Janet M. DiFiore, chief judge of the Court of Appeals and of the state of New York, began the Opioid Intervention Court program. The first such court opened in Buffalo in 2016. Syracuse City Court began its program in January.
This program has many benefits. The initial goal is to address the potential of drug overdose by ensuring participants receive immediate treatment. After the 90-day period, defendants may have their sentences reduced if they plead guilty.
Officials in the criminal justice system are performing a valuable service with specialized courts.
Beginning this program also underscores the need for city officials to proceed with plans to construct a second city courtroom. They have been under a state mandate since 2013 to have two full-time judges, each with their own court.
This process has dragged on since then at a snail’s pace. Members of the City Council finally approved a plan earlier this year to use space on the second floor of City Hall. But resistance continues.
Jeffrey M. Smith, a former councilman who’s running for mayor this year, has argued that the city should refuse to build a new courtroom. He doesn’t believe it’s necessary and that state officials failed to adhere to the proper procedure in determining if Watertown should go ahead with the plan.

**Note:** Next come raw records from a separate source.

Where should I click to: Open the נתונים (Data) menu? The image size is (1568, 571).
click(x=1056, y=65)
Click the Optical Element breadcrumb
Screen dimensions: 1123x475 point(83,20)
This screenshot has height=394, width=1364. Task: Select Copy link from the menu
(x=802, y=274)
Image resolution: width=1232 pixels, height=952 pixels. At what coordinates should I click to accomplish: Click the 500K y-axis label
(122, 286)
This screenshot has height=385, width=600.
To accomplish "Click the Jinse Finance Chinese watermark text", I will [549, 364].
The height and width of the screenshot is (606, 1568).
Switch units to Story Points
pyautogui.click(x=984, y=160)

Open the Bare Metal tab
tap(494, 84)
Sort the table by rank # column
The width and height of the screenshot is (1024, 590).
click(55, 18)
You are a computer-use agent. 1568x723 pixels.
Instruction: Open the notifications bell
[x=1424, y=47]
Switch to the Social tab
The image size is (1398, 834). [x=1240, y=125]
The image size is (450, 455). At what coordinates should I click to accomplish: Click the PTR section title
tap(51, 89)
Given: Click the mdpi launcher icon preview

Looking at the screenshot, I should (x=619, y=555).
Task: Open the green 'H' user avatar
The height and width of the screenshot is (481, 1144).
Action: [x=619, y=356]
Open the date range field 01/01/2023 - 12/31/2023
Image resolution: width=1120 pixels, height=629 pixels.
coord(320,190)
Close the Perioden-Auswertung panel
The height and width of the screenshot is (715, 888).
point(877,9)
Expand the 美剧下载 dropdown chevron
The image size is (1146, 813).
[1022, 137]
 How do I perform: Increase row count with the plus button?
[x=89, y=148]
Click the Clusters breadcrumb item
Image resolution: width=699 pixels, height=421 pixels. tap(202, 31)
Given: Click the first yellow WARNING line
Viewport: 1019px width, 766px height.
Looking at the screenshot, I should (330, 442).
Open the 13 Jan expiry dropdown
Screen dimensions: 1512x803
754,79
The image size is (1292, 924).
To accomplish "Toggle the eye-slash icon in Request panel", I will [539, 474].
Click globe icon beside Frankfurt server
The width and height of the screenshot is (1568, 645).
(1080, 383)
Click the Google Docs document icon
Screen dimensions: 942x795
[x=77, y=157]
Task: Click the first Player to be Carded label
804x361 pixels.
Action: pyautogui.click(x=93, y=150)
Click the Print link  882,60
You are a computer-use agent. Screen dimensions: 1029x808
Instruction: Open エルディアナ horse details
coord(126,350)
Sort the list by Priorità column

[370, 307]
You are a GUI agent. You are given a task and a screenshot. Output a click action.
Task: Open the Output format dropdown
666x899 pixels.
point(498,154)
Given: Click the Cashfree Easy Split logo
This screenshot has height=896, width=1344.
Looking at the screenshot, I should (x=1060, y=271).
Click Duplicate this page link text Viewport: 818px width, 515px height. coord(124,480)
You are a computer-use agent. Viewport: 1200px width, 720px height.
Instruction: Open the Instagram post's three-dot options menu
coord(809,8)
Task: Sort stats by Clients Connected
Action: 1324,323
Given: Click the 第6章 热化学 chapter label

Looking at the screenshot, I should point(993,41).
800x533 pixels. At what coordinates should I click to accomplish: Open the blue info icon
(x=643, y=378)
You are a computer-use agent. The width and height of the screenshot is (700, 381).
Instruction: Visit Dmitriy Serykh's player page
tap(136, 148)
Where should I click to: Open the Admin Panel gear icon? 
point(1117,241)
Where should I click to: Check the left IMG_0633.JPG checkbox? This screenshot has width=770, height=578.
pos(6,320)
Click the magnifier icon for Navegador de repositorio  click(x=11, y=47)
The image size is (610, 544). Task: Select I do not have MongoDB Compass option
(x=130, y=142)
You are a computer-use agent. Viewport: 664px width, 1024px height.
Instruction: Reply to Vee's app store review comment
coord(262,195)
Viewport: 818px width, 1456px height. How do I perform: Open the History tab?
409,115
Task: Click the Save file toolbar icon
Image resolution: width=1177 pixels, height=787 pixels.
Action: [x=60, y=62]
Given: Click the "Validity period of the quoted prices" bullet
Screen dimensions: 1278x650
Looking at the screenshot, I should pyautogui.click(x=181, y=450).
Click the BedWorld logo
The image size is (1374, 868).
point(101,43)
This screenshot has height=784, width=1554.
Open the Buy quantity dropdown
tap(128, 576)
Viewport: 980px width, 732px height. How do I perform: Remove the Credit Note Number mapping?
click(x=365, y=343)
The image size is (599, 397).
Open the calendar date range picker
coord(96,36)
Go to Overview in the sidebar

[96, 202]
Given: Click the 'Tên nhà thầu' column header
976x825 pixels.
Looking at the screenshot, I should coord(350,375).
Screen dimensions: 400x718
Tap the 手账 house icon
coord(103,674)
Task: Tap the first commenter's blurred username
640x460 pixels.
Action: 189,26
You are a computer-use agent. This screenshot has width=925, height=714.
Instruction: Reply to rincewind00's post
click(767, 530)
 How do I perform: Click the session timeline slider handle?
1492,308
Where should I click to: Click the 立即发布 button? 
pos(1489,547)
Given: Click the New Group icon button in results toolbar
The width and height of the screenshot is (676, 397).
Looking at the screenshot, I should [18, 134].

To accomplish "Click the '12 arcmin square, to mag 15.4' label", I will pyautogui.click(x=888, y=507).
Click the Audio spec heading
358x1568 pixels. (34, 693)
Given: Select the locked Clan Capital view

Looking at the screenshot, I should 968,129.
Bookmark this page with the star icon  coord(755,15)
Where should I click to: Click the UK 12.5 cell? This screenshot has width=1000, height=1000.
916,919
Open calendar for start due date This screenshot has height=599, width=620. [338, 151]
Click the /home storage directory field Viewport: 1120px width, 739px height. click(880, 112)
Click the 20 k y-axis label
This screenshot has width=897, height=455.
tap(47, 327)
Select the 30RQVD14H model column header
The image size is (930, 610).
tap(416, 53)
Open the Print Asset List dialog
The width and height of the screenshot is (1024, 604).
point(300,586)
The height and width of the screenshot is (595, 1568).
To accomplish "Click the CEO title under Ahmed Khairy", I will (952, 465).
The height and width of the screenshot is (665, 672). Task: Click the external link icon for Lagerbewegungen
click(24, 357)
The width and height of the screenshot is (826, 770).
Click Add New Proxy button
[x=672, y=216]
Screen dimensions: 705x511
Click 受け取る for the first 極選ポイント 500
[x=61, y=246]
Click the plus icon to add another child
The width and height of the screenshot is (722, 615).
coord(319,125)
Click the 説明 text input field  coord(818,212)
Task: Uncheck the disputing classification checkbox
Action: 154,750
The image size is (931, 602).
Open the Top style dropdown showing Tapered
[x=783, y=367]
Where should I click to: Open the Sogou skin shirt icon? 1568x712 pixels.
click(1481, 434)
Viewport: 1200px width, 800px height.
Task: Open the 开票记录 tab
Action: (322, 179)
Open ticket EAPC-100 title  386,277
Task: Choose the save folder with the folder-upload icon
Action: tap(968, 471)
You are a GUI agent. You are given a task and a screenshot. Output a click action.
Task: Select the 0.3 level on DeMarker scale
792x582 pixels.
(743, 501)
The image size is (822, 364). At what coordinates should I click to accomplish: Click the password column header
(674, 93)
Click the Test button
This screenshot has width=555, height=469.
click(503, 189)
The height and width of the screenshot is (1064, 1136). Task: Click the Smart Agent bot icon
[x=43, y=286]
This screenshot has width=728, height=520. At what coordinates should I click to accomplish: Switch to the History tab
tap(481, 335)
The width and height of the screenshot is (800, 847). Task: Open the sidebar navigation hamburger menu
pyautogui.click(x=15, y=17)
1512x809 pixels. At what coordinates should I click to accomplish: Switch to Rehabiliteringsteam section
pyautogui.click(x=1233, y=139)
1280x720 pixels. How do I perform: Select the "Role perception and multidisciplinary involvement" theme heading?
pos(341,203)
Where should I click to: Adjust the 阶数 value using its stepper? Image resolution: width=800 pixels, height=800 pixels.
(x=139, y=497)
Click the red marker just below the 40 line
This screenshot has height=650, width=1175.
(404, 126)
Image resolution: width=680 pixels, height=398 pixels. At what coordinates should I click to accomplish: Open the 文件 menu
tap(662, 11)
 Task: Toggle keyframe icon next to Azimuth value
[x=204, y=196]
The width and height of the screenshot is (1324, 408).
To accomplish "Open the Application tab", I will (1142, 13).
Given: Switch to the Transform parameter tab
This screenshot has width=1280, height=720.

Mr. Smith has a valid argument that the designated protocol wasn’t followed. There is a question about whether Watertown was actually required to designate a second full-time judge and, hence, make a second courtroom available. And state legislators did not involve representatives of the city as they should have when assessing this need.
But the state has the authority to settle this matter, and it’s decided that Watertown needs a second courtroom. It could hold back millions of dollars in vital funding if the city fails to comply.
And given the specialized courts that are being opened, additional space to handle these cases will be essential. Watertown will eventually have a drug court for veterans, so one courtroom won’t be enough.
These programs offer a better alternative to the way that many criminal cases are routinely handled. City officials must adequately prepare for how these programs will be implemented.